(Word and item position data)
-- begin --

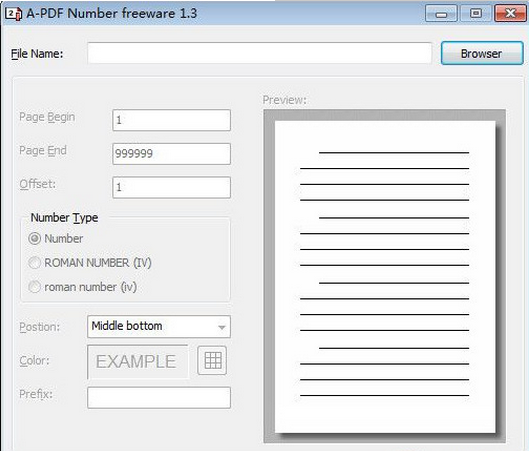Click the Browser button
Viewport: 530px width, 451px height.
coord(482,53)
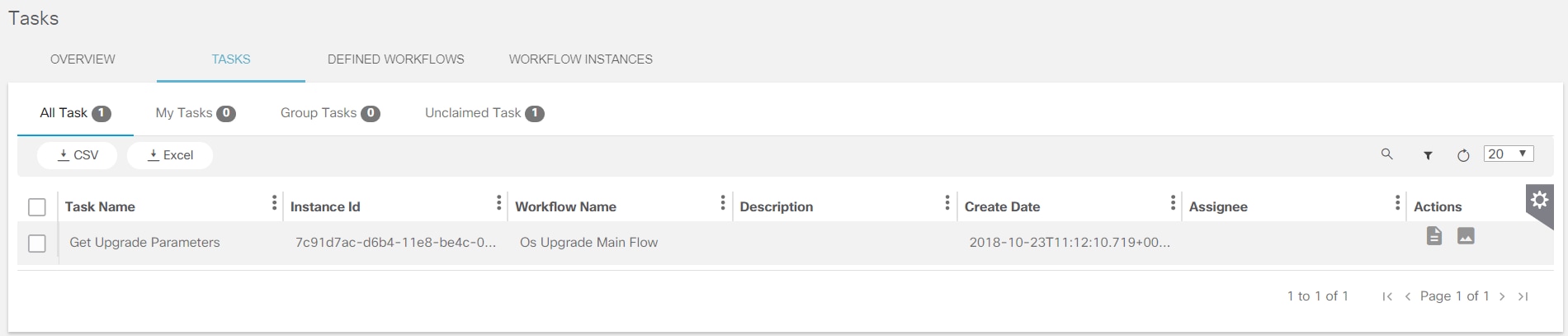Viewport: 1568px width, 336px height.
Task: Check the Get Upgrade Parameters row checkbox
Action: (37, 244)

-- end --
-- begin --

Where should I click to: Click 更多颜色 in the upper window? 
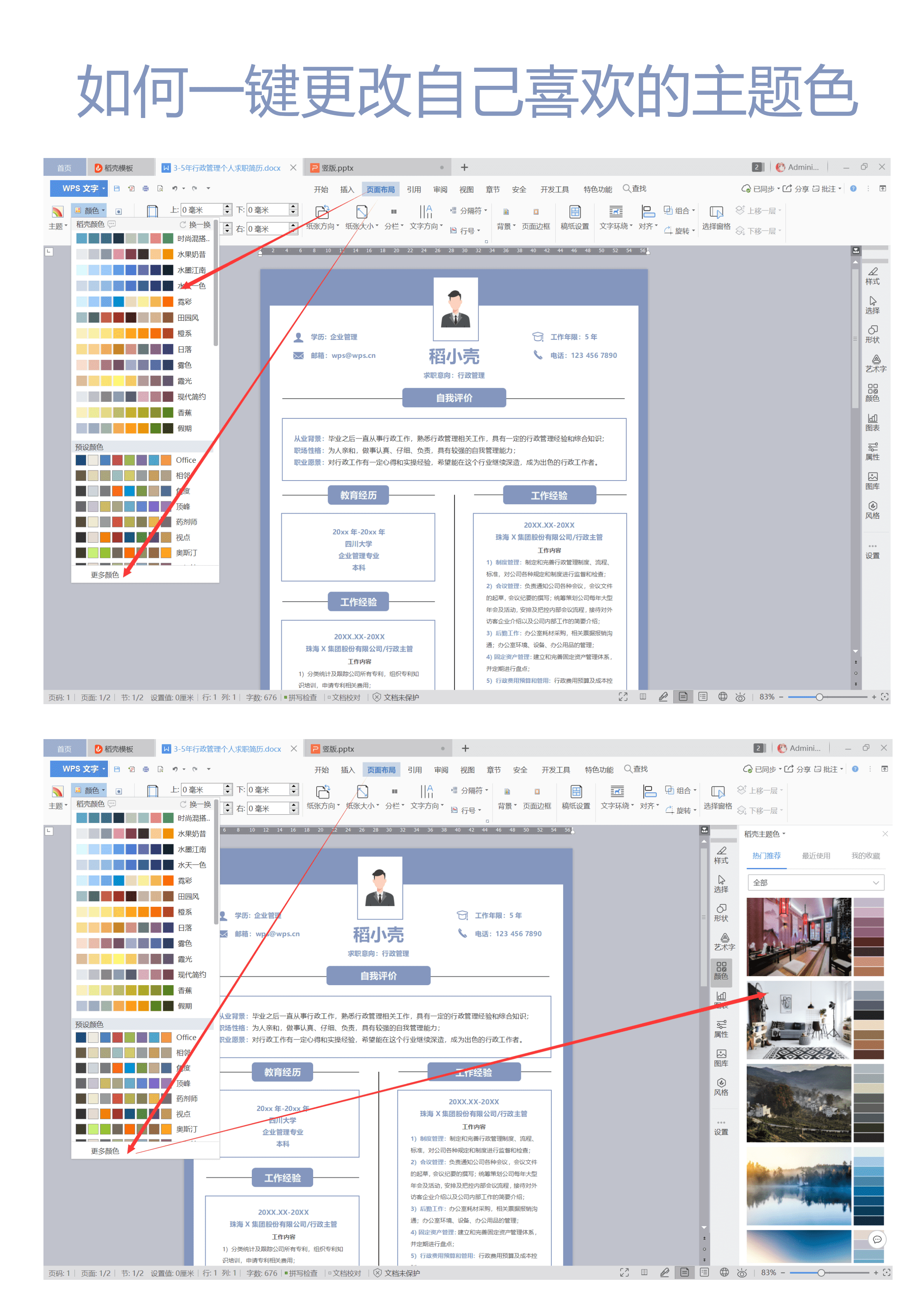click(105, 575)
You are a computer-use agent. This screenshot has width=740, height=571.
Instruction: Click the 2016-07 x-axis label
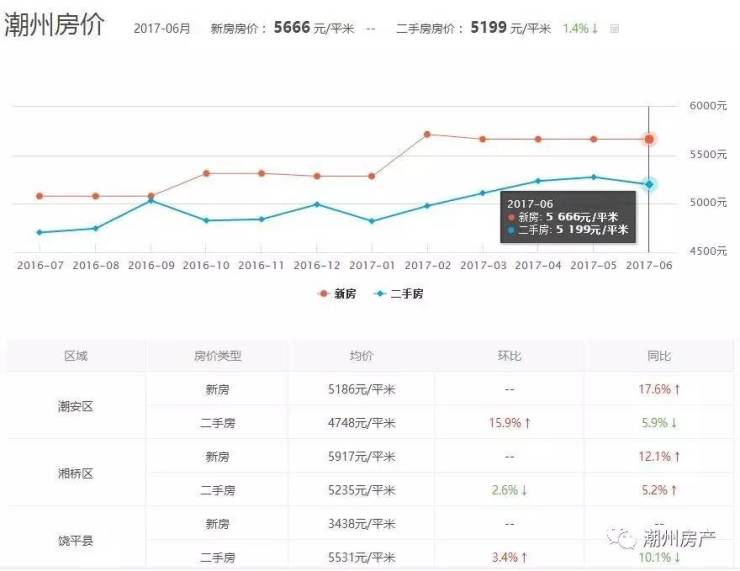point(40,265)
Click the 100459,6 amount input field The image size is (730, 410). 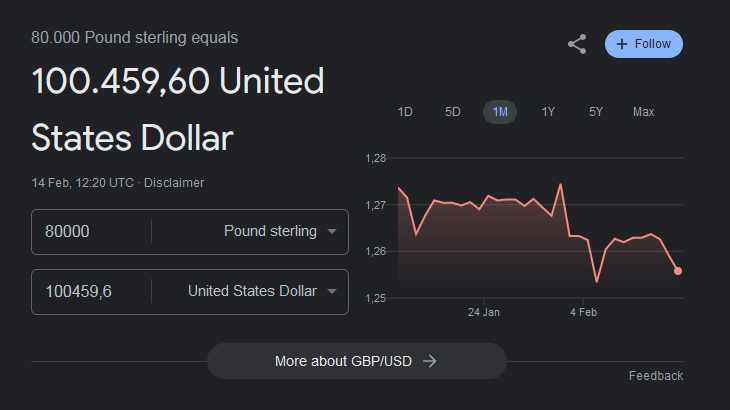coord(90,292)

-- end --

__EXERCISE BRIEF__: Update everything from the line containing "Click the Browser button" down to the line containing "Action: (37, 244)" by replacing "Viewport" with "Display area" and keeping all else unchanged. Leave the pictures out of your answer.

__OUTPUT FOR THIS EXERCISE__:
Click the Browser button
Display area: 530px width, 451px height.
coord(482,53)
Display area: 1568px width, 336px height.
Task: Check the Get Upgrade Parameters row checkbox
Action: (37, 244)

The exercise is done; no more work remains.